Elmalı Güreşleri Yağlı Güreş tarihinde önemli bir yer tutuyor.
Yağlı güreşte ilklerden değil ilk.
77 Başpehlivanın katıldığı güreşler kıyasıya geçti. Antalyalı Güreşçi Orhan Okulu ile Samsunlu Şaban Yılmaz Finale kaldı. Bir saatten fazla süren mücadele Orhan Okulu lehine sonuçlandı.
Pehlivandır yener de yenilir de.
TRT Spor güreşleri naklen yayınladı. Bu esnada hem sporcular tanıtıldı, hem de bölgelerinden söz edildi.
Şaban Yılmaz'dan sık sık Samsunlu Güreşçi Şaban Yılmaz diyerek bahsedilmesi gurur vericiydi.
Şaban Yılmaz yıllardır er meydanlarında kendisiyle gurur duyduğumuz güzel güreşler çıkarıyor. Birçok yerde başpehlivanlığı kazanıyor. Kırkpınar Başpehlivanlığının yanısıra önemli dereceleri var. Güreşlerde Samsunu temsil etmesini önemsiyorum.
Recep Kara'da sevdiğimiz bir güreşçimizdir. Fakat Ünyeli' olarak tanıtılıyor. belki de kendisi böyle istiyor. Ünye'de bizim. Vatanımızın tozuna kadar hepsi bizim. Kara ailesi Samsun'da ikamet ediyorlar. Kırkpınar'da ilk başpehlivanlığı aldığı günden bugüne kendisini severek takip ederim. Güreşsporuna yakışır edep ve şahsiyete sahiptir. Geçtiğimiz yıllarda hakkında birkaç yazı yazdım.
Ladikli güreşçimiz Fatih Atlı, Ali Rıza Kaya gibi...daha birçok güreşçimiz Samsunun ismini duyurmaya çalışıyor.
Samsun güreş sporunda her geçen yıl ciddi bir şekilde kan kaybediyor. Bir pehlivanın yerini yenisi dolduramıyor. Tabiki bunda altyapı eksikliği var. Tecrübeli güreşçilerimiz kendi bıraktıkları yeri doldurabilecek sporcu yetiştirmekte zorlanıyor. Tabi bunlar imkan meselesi.
Önceki gün milli bir güreşçimiz ile sohbet ediyoruz. Bir dokun bin ah işit kabilinden dakikalarca bu konuyu konuşma fırsatı bulduk. Karakucak ve Yağlı güreşte pırpıt giyecek, kispet giyecek güreşçimiz kalmayacak diye korkuyorum diyor. Er meydanları elbette pehlivansız kalmaz. Fakat Samsun gibi erlerin harman olduğu bir ilde bunları kaygıyla konuşmak insana büyük üzüntü veriyor.

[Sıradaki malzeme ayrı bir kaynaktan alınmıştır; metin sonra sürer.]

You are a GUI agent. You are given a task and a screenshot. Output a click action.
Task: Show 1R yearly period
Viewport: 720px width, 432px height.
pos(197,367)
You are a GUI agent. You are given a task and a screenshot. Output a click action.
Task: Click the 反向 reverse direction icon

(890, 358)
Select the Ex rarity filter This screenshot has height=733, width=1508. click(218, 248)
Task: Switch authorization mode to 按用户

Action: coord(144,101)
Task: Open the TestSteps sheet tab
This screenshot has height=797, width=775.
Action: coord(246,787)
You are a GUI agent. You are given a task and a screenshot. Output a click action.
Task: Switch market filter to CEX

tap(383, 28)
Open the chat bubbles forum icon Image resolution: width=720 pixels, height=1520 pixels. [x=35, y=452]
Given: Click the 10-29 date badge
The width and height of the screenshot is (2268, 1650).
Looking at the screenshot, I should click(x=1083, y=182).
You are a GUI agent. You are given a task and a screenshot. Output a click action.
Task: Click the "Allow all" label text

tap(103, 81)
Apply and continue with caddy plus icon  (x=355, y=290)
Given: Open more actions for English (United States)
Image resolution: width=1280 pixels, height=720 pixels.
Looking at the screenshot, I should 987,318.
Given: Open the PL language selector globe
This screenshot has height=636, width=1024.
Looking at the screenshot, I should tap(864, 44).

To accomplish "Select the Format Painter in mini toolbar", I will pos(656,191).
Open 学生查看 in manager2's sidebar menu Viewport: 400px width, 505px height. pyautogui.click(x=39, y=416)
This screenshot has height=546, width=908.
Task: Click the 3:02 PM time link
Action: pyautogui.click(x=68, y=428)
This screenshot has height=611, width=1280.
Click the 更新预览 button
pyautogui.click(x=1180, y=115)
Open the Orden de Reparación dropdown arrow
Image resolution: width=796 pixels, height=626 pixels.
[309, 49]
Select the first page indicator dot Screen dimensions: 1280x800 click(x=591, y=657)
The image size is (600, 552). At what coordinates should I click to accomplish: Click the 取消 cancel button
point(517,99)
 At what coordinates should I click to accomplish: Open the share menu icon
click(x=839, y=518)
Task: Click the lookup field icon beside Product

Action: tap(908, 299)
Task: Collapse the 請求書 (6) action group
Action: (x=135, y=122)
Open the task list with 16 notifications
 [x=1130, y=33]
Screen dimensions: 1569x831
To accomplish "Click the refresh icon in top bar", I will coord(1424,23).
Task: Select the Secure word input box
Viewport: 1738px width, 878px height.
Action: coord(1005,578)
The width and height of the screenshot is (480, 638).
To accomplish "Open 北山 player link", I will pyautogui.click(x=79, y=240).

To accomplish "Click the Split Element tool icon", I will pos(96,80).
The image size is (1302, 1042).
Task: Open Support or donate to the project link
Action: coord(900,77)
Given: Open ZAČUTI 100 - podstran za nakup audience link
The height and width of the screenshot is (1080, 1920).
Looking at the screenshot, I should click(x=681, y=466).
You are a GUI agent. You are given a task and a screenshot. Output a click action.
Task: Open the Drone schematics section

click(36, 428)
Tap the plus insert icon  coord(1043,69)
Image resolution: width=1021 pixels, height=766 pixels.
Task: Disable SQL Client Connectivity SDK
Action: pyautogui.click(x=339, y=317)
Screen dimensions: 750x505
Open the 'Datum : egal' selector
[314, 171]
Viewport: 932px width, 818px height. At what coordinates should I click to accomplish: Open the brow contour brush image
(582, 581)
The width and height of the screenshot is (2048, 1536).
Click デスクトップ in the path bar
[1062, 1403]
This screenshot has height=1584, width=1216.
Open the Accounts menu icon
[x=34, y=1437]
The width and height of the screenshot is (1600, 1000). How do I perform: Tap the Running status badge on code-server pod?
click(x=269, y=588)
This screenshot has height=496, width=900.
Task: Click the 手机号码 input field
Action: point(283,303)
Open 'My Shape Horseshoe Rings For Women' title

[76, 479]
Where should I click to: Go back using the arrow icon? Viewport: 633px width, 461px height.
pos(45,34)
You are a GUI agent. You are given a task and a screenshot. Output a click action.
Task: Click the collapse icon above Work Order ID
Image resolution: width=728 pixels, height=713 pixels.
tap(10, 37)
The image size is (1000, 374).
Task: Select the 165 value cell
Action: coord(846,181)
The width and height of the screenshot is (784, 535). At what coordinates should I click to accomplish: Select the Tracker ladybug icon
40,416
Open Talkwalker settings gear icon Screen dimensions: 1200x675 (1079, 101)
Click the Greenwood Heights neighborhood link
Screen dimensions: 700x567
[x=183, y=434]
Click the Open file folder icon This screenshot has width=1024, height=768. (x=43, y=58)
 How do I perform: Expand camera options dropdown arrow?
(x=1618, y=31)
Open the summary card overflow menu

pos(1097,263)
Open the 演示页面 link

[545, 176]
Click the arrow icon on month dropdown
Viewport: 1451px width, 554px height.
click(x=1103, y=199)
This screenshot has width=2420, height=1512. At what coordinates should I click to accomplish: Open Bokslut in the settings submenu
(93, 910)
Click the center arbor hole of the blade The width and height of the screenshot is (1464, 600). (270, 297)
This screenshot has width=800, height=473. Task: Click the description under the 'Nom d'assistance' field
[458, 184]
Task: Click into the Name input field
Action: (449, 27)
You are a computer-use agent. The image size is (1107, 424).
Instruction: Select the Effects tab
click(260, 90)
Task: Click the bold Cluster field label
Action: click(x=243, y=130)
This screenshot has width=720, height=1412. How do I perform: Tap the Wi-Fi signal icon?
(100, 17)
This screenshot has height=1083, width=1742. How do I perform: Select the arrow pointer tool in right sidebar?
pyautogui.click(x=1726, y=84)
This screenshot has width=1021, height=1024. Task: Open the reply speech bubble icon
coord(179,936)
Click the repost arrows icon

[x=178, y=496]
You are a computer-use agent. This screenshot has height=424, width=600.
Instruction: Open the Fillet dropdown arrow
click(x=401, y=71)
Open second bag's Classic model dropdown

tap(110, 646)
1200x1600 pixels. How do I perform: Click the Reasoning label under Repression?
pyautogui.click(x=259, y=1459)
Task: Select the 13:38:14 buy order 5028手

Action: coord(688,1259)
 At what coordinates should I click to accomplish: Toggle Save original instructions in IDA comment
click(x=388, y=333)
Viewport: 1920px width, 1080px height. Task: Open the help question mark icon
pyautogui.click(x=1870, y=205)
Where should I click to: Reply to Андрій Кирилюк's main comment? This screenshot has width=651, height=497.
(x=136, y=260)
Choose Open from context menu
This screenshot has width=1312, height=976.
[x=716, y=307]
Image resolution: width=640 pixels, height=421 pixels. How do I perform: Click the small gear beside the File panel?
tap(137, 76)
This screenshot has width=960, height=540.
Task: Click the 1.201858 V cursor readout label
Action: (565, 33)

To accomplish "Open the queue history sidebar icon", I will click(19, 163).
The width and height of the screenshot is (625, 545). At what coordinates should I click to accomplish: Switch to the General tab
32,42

Üstelik Türk Güreşinin Sembolü Yaşar Doğu'nun memleketinde biz bunları mı konuşacaktık? Koca koca laflar edip güreşe varıncaya kadar sporun bütün dallarına yüklü miktarlar harcayıp güreşe gelince binbir türlü mazeret bulmak yakışık alır mı? Elbette almaz.
Bu şehirde bu konulara el atacak idareciler yok mu? Varlıklı insanlar yok mu? Bu soylu spor, aklen ve fikren milli şuurla donanmış insanların sahip çıkmasını bekliyor.
Antalya deyince akla tatil beldelerinden evvel pehlivan yatağı geliyor. Çünkü oralarda bilhassa belediyeler bu işe sahip çıkıyor.
Şunu da belirtmekte fayda var. Mesela Recep Kara ve Şaban Yılmaz gibi güreşçilerimiz Ankara Büyükşehir Belediyesi Kulübü adına güreşiyorlar. Onlar gibi birçokları başka kulüpler adına güreştikleri için sürekli o kulüplerin adı geçiyor. Biz de ciddi anlamda kulüp eksikliği var.
Karakucak ve Yağlı güreşlerde pehlivan yetişmesi için kollar sıvanmalı, Samsun kaybettiği değerlere yeniden kavuşturulmalıdır.
Güreş bizim Milli Sporumuzdur, Atasporumuzdur, gurur kaynağımızdır. Biz bu sporla 'Türk'ün Gücünü' dünyaya duyurduk. 'Türk gibi kuvvetli' sözü güreş ile yaygınlık kazanmıştır.
Asrımıza, aslımıza dönüş yaptığımız bir çağ olarak ümit ve gururla bakmak istiyoruz. Aslımıza/özümüze dönmek sevindiricidir. Bu gelişmelerin Milletimizin üzerinde de Milli bir heyecanın uyanışına yol açtığı görülmektedir. 'Milli Şuur' anlayışı da bunu gerektirir. Sporda'da aslımıza dönüp, atasporumuz olan güreşe gerekli değeri vermek gerekir. Diğer sporlar karşısında bilinçli olarak değer kaybettirilen güreşimizin itibarı yeniden inşa edilip, iadeyi itibarına kavuşturulmalıdır. Tekrar birinci sınıf spor statüsüne çıkarılmalıdır.
Bütün imkansızlıklara rağmen ciddi gayretlerle ve üstün mücadelelerle Samsunumuzun adını şehrimizin dışında temsil eden güreşçilerimizi bir kez daha tebrik ediyor başarılarının devamını diliyorum.